- [Passage provided]
====
How to join, group and summarise large dataframes in R with multidplyr and parallel

Question

This question is similar to other problems with very large data in R, but I can't find an example of how to merge/join and then perform calculations on two dfs (as opposed to reading in lots of dataframes and using mclapply to do the calculations). Here the problem is not loading the data (takes ~20 min but they do load), but rather the merging & summarising.

I've tried all data.table approachesI could find, different types of joins, and ff, and I still run into the problem of vecseq limits 2^31 rows. Now I'm trying to use multidplyr to do it in parallel, but can't figure out where the error is coming from.
====
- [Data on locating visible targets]
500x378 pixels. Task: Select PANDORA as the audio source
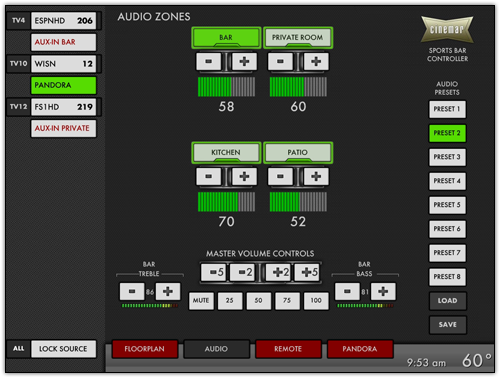pyautogui.click(x=64, y=85)
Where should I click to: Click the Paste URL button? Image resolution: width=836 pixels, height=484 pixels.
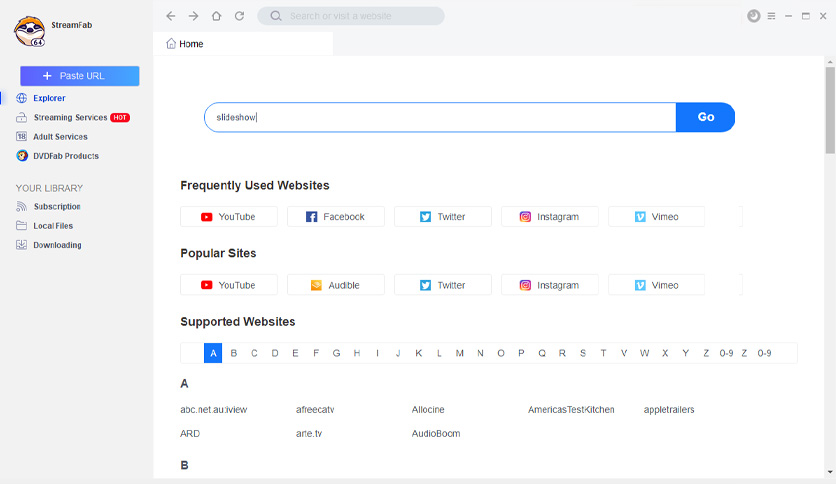80,76
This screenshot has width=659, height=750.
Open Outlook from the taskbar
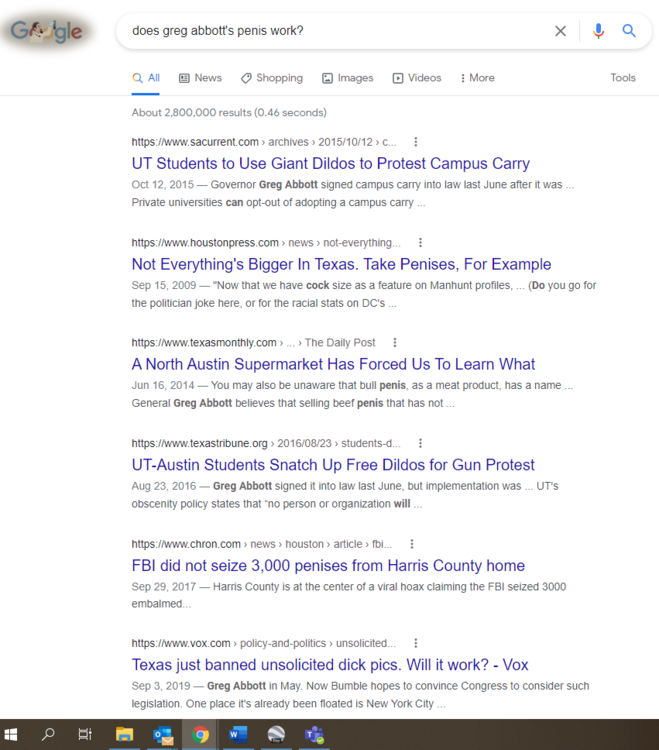point(162,735)
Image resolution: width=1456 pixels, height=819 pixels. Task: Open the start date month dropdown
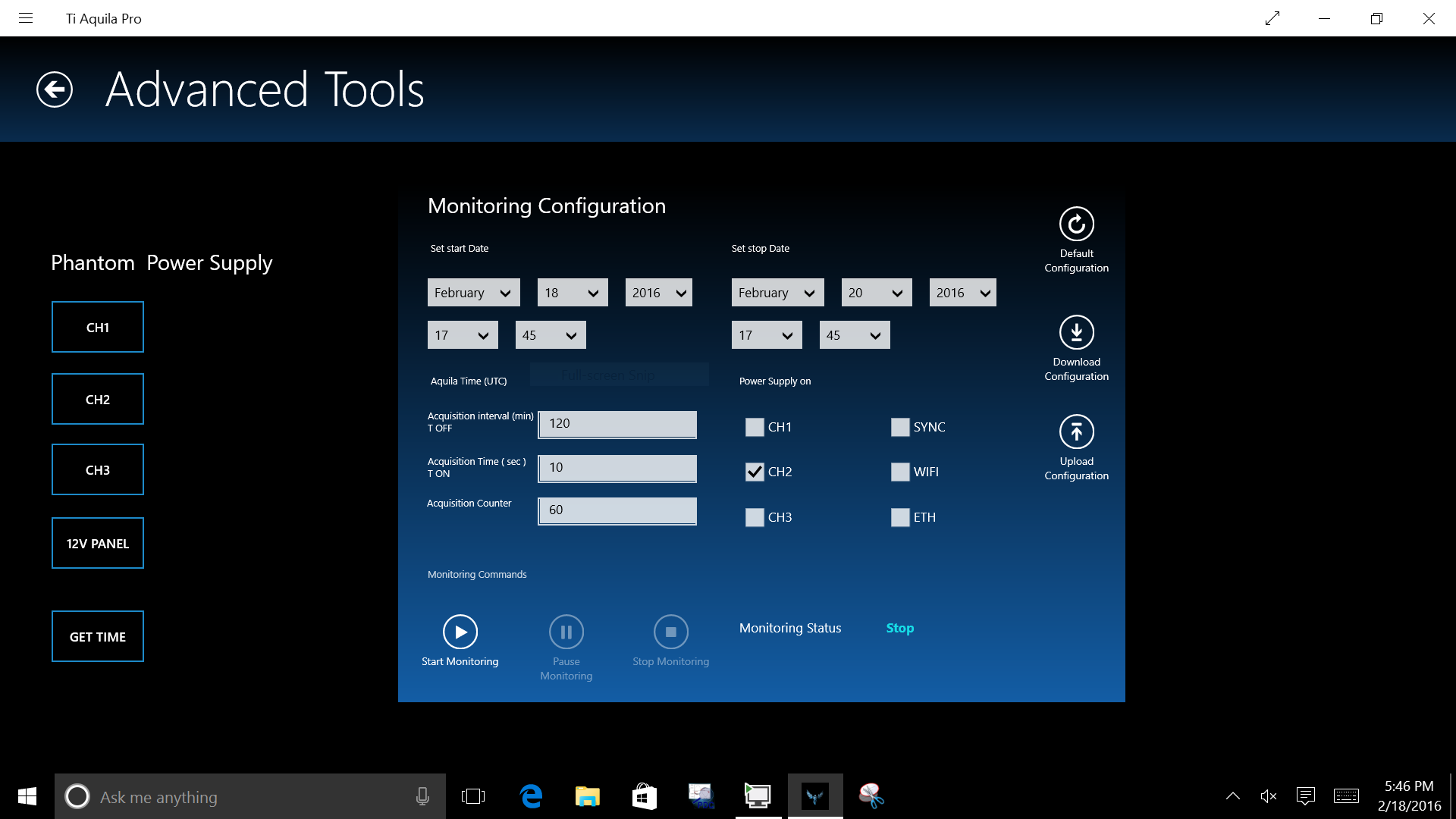(x=473, y=293)
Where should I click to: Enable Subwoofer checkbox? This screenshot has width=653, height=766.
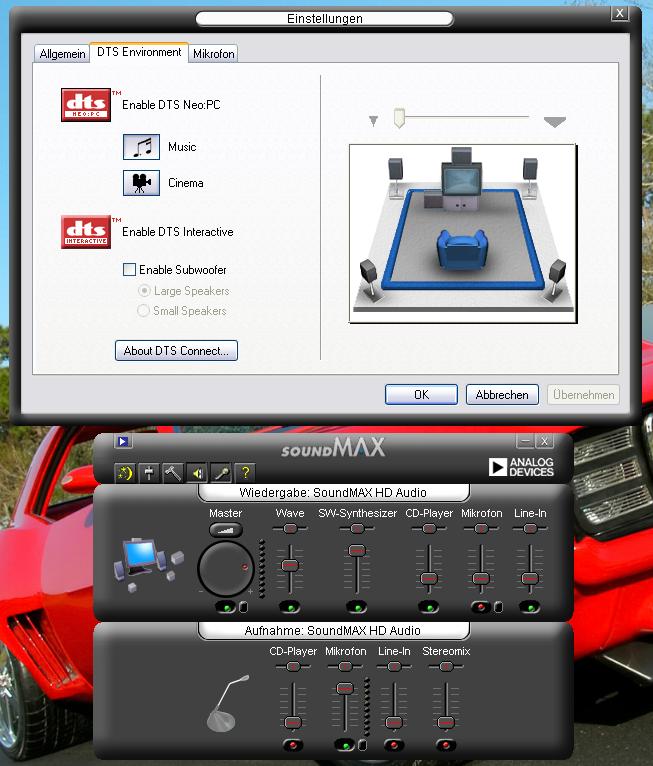click(129, 270)
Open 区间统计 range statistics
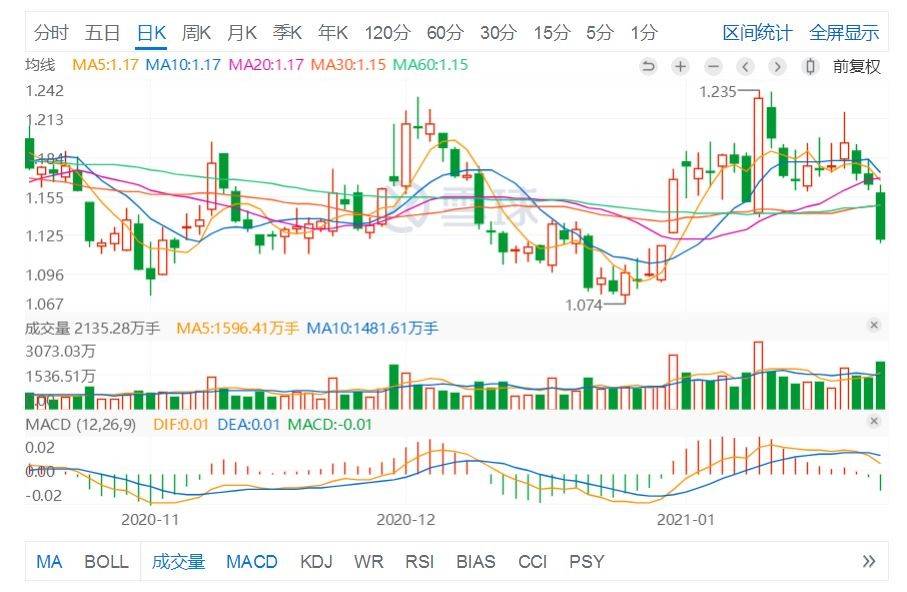 (757, 32)
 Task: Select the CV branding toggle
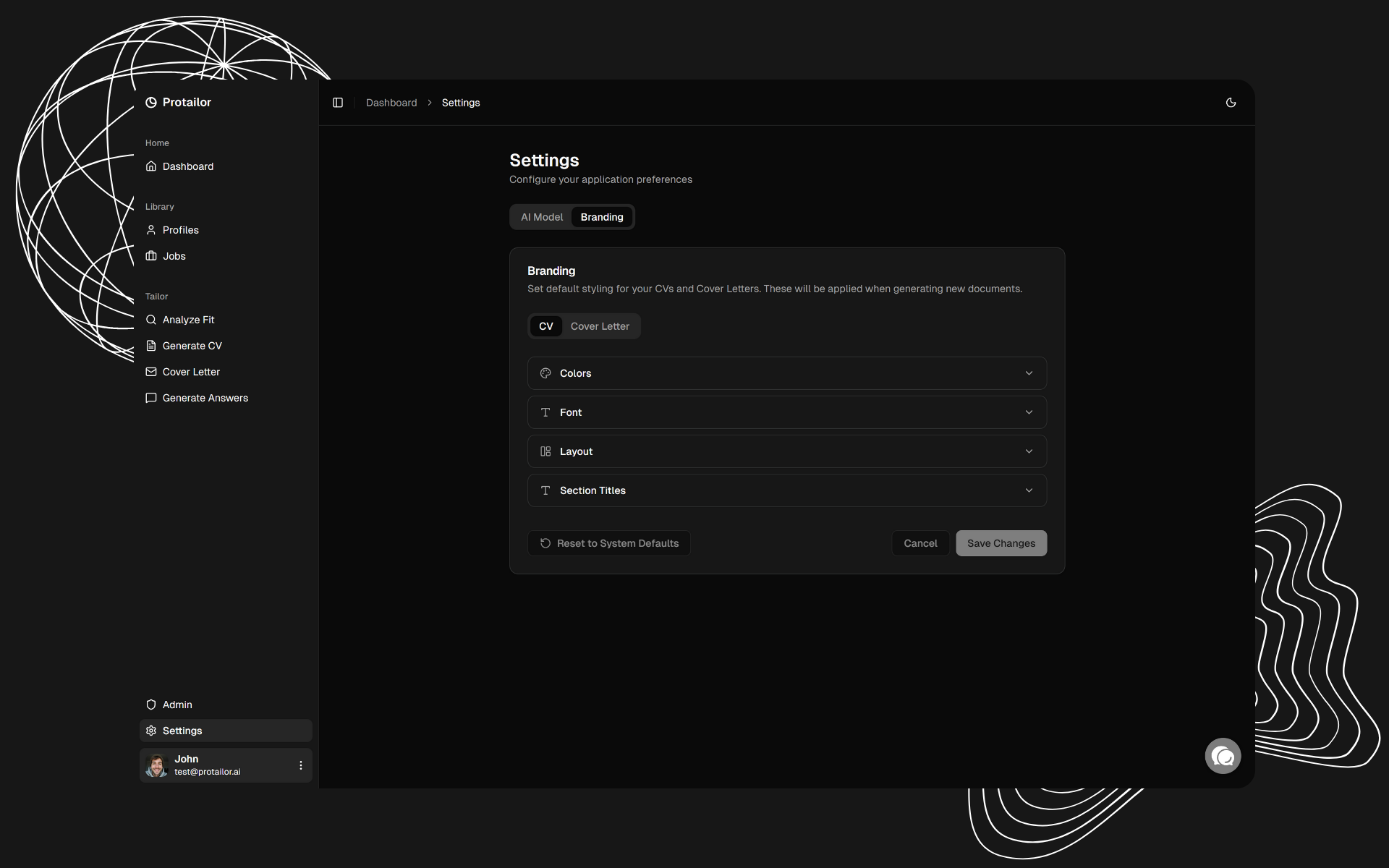tap(545, 326)
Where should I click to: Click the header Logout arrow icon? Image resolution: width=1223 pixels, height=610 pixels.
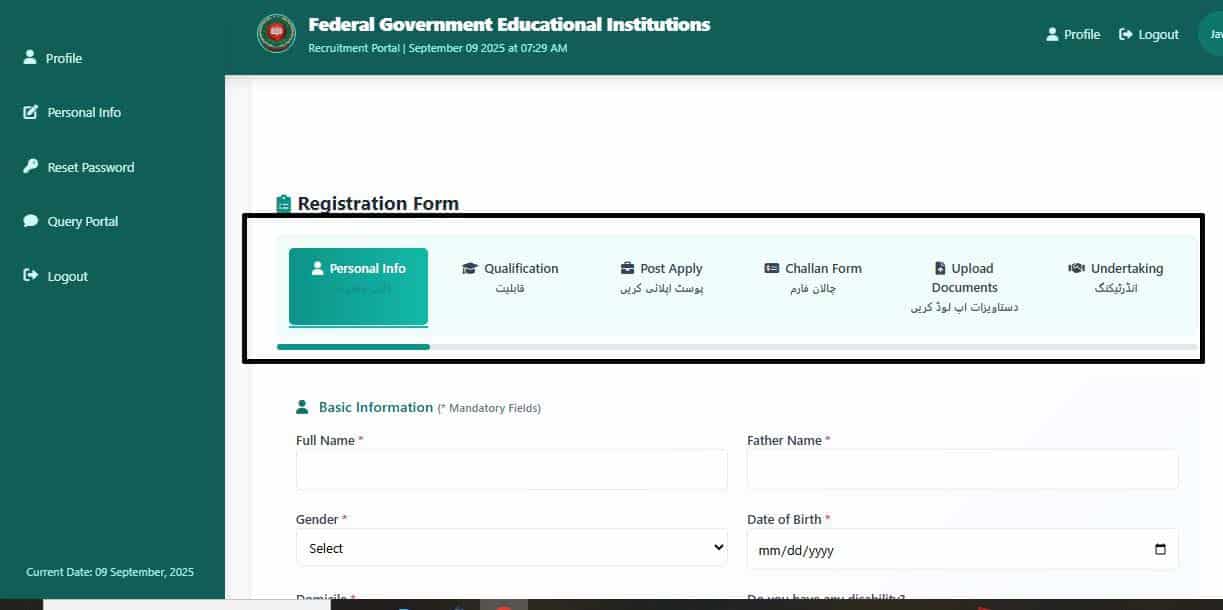point(1126,34)
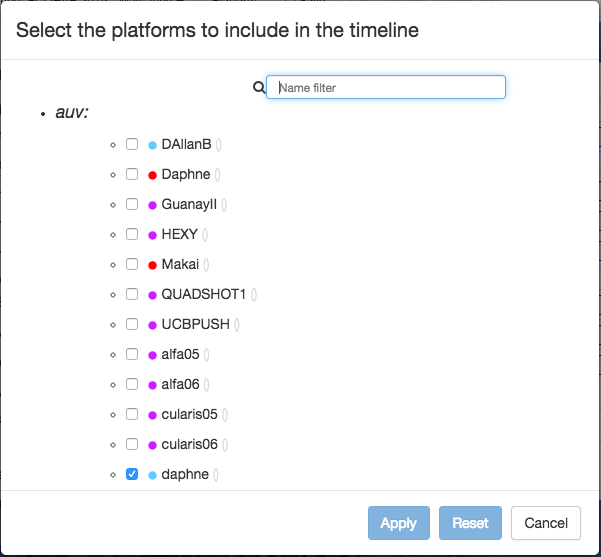
Task: Select the cularis05 platform name
Action: (x=189, y=414)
====
- [Given problem 1]
List the operations on dataframes that the title of the R dataframe question names.
- [Given problem 2]
Give the next part of the R dataframe question, picking up after its final sentence.
The entries have no role in this work.

- [Exercise output 1]
join, group, summarise

- [Exercise output 2]
Dataframes: species_data # df with ~ 65 million rows with cols <- c("id","species_id") lookup # df with ~ 17 million rows with cols <- c("id","cell_id","rgn_id") Not all ids in the lookup appear in the species_data

## make sample dataframes:

lookup <- data.frame(id = seq(2001,2500, by = 1), 
                     cell_id = seq(1,500, by = 1), 
                     rgn_id = seq(801,1300, by = 1))

library(stringi)

species_id <- sprintf("%s%s%s", stri_rand_strings(n = 1000, length = 3, pattern = "[A-Z]"),
                      pattern = "-",
                      stri_rand_strings(1000, length = 5, '[1-9]'))

id <- sprintf("%s%s%s", stri_rand_strings(n = 1000, length = 1, pattern = "[2]"),
                    stri_rand_strings(n = 1000, length = 1, pattern = "[0-4]"),
                    stri_rand_strings(n = 1000, length = 1, pattern = "[0-9]"))

species_data <- data.frame(species_id, id)

merge and join dfs with multidplyr

library(tidyverse)
install.packages("devtools")
library(devtools)
devtools::install_github("hadley/multidplyr") 
library(multidplyr)
library(parallel)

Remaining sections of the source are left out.